Hydrocarbon production is inherently risky. The consequences of well failure to a company’s balance sheet and reputation can be profound and long-lasting. To beat the odds, operators need to have the best possible measure of what the odds are in the first place.

Case study

Globally it is estimated that 30 to 45% of active wells exhibit some form of integrity problem during their life. The primary issue is sustained annulus pressure, signifying a continuous leak path from an active feed source, typically the reservoir. Other common problems concern the failure of safety-critical elements, in addition to widespread issues of corrosion failure of specific well components, including tubing, external casings wellheads and Xmas trees.

Tubing integrity analysis

A major operator installed Wood Group Intetech’s well integrity management software to track annuli pressures, diagnose sustained casing pressure (SCP) and keep the regulator informed of high-risk wells. The evaluation of any contribution of corrosion to the integrity status of the wells was excluded.A specific focus on well integrity data analysis resulted in resolving issues and reducing wells shut in.
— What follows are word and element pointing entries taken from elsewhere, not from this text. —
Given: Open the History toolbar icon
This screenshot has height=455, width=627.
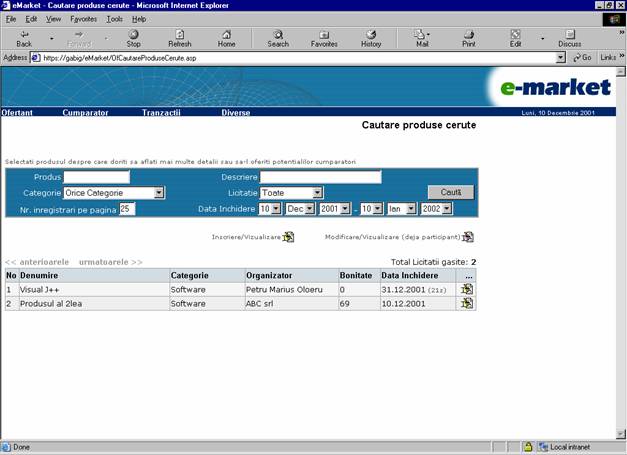Looking at the screenshot, I should click(x=370, y=38).
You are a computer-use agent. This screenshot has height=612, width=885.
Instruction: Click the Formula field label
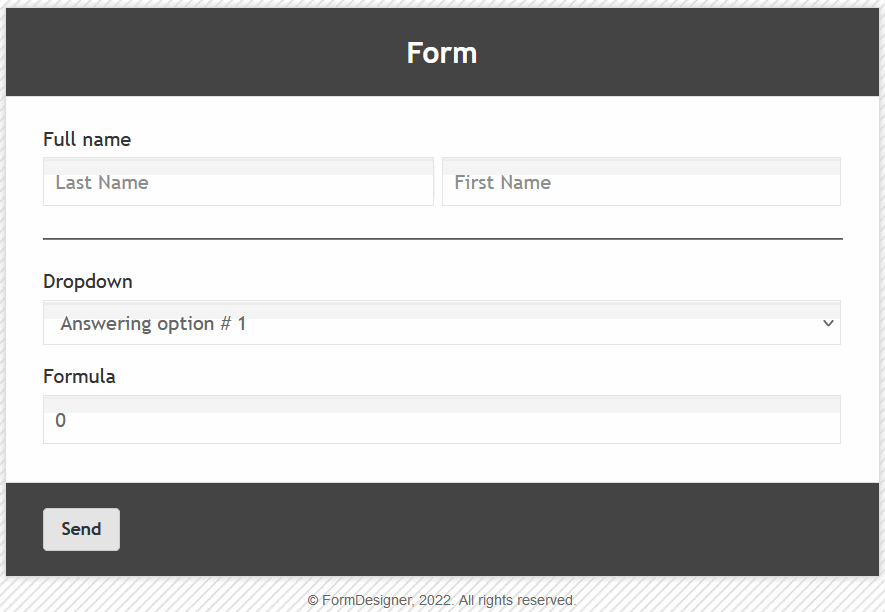tap(79, 376)
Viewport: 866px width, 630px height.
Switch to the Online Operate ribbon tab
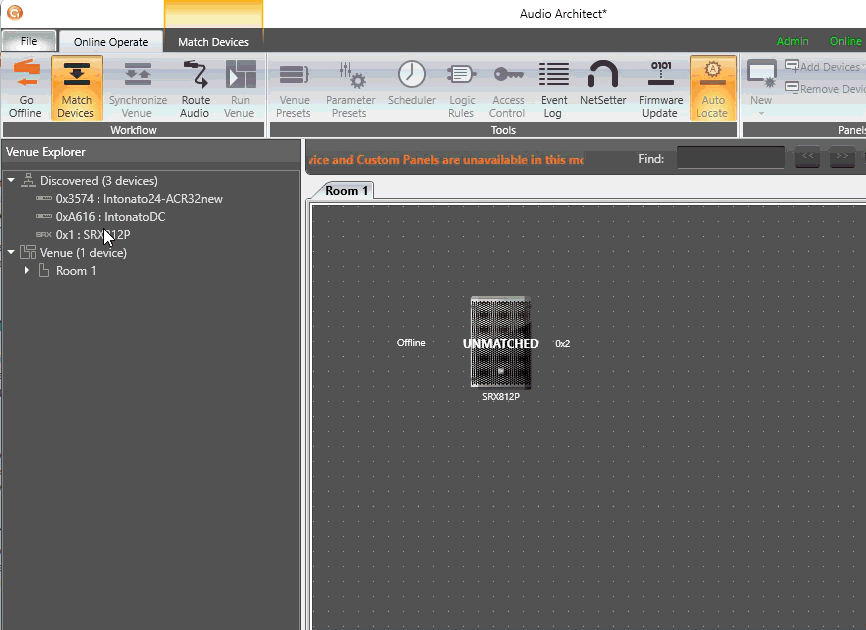pyautogui.click(x=110, y=42)
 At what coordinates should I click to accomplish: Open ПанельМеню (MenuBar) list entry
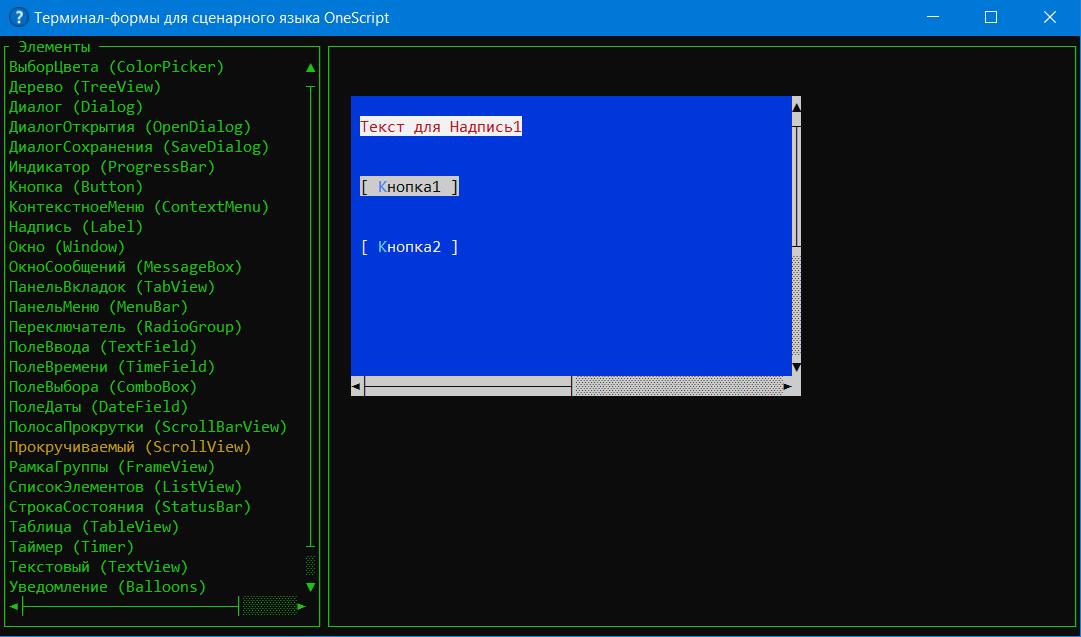(x=98, y=307)
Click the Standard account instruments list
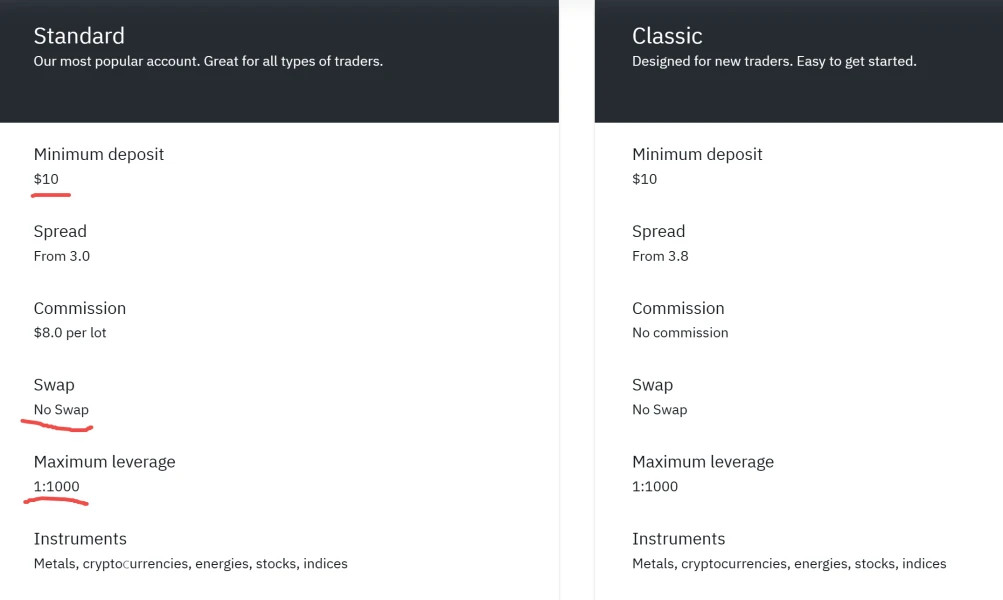The image size is (1003, 600). [x=191, y=564]
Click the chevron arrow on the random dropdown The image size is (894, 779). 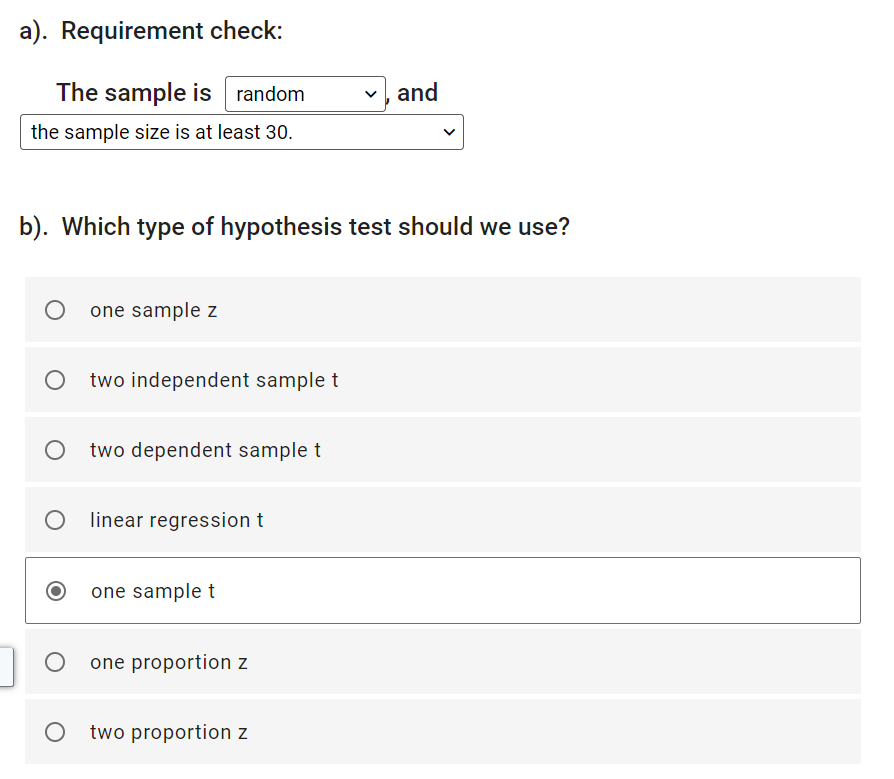pyautogui.click(x=371, y=94)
Year-on-year, the operator introduced more categories of well monitoring data, gradually encompassing well fluid composition monitoring, installed equipment testing results, wellhead movement monitoring and results from tubing and casing caliper.

A decade after the initial software implementation, the field conditions had changed dramatically, with water cut levels rising from negligible to several per cent. Given the presence of acid gases (CO2 and H2S) at significant levels, corrosion of the production tubing was a major risk.Many wells were identified to have annulus gas leaks, resulting in the need for interventions. In some cases, the shutting-in or abandoning of wells led to high Opex, low oil recovery, and unsafe operation.

To address this emerging integrity challenge, the tubing material performance model was enabled. Since corrosion rates are affected by many parameters, a system interface was enabled to provide a real time production data source. The tubular material degradation model takes into account the mass transport of corrosive materials to the surface and the corrosion rate therefore has a flow dependency. There is a significant influence on calculated corrosion rates compared to models that do not take flow effects into account. A sand erosion model was also incorporated and safe operating envelopes for 13 Cr and other alloy tubing were added.

The model output gives, on a per tubing basis, the wall thickness loss of individual well tubulars (Figure 1) and a cross-field review of the installed tubing to identify the percentage of wells with wall thickness loss in various fractions (Figure 2), predicting future workover demand.

Since tubing integrity was a high priority, the software model provided significant value in evaluating the real time aggressiveness of the well fluids. The model output identifies wall thickness loss per tubing and can be used to prioritise the tubing strings to log, ensuring that the logging budget is correctly focused.

The real time evaluation was also used to identify wells with higher day-to-day corrosion rates, which were then prioritised for batch inhibition. Once placed under the batch inhibition programme, wells enter the schedule for re-treatment within the required time-frame to ensure that this critical integrity treatment is maintained.

This case history illustrates that ten years after the original implementation of the well integrity management system, critical integrity challenges arose which were not foreseen at start-up. The benefit of the system was that it was designed to be ‘future-proof’ and the required functionality to address the emerging problem was readily enabled.